Work order:
Your answer should be the line containing "personvernerklæring (210, 1836)" and every line after it to the end of the records below, word for word.

Records for the exercise:
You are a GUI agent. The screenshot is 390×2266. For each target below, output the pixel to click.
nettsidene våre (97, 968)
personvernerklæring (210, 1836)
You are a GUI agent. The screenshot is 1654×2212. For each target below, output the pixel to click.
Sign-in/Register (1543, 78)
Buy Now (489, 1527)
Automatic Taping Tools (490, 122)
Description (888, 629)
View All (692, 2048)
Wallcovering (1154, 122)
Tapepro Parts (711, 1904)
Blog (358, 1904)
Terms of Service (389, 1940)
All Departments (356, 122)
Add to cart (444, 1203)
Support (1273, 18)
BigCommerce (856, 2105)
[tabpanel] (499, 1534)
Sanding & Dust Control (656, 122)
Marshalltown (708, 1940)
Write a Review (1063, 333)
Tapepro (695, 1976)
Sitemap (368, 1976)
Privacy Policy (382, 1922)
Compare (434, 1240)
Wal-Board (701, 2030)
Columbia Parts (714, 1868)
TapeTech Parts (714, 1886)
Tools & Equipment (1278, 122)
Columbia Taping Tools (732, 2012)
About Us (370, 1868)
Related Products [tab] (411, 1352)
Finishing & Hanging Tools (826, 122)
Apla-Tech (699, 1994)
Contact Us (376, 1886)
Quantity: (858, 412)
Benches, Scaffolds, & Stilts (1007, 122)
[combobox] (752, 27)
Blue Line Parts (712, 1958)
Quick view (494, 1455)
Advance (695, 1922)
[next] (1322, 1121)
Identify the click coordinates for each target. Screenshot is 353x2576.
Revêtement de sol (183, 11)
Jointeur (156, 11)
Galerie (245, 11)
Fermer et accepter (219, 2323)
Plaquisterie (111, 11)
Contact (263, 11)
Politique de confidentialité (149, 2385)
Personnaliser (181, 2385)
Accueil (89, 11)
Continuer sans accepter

Result below:
personvernerklæring (210, 1836)
You are a GUI agent. The screenshot is 1654×2212. For each target below, output the pixel to click.
Sign-in/Register (1543, 78)
Buy Now (489, 1527)
Automatic Taping Tools (490, 122)
Description (888, 629)
View All (692, 2048)
Wallcovering (1154, 122)
Tapepro Parts (711, 1904)
Blog (358, 1904)
Terms of Service (389, 1940)
All Departments (356, 122)
Add to cart (444, 1203)
Support (1273, 18)
BigCommerce (856, 2105)
[tabpanel] (499, 1534)
Sanding & Dust Control (656, 122)
Marshalltown (708, 1940)
Write a Review (1063, 333)
Tapepro (695, 1976)
Sitemap (368, 1976)
Privacy Policy (382, 1922)
Compare (434, 1240)
Wal-Board (701, 2030)
Columbia Parts (714, 1868)
TapeTech Parts (714, 1886)
Tools & Equipment (1278, 122)
Columbia Taping Tools (732, 2012)
About Us (370, 1868)
Related Products [tab] (411, 1352)
Finishing & Hanging Tools (826, 122)
Apla-Tech (699, 1994)
Contact Us (376, 1886)
Quantity: (858, 412)
Benches, Scaffolds, & Stilts (1007, 122)
[combobox] (752, 27)
Blue Line Parts (712, 1958)
Quick view (494, 1455)
Advance (695, 1922)
[next] (1322, 1121)
Identify the click coordinates for each target. Screenshot is 353x2576.
Revêtement de sol (183, 11)
Jointeur (156, 11)
Galerie (245, 11)
Fermer et accepter (219, 2323)
Plaquisterie (111, 11)
Contact (263, 11)
Politique de confidentialité (149, 2385)
Personnaliser (181, 2385)
Accueil (89, 11)
Continuer sans accepter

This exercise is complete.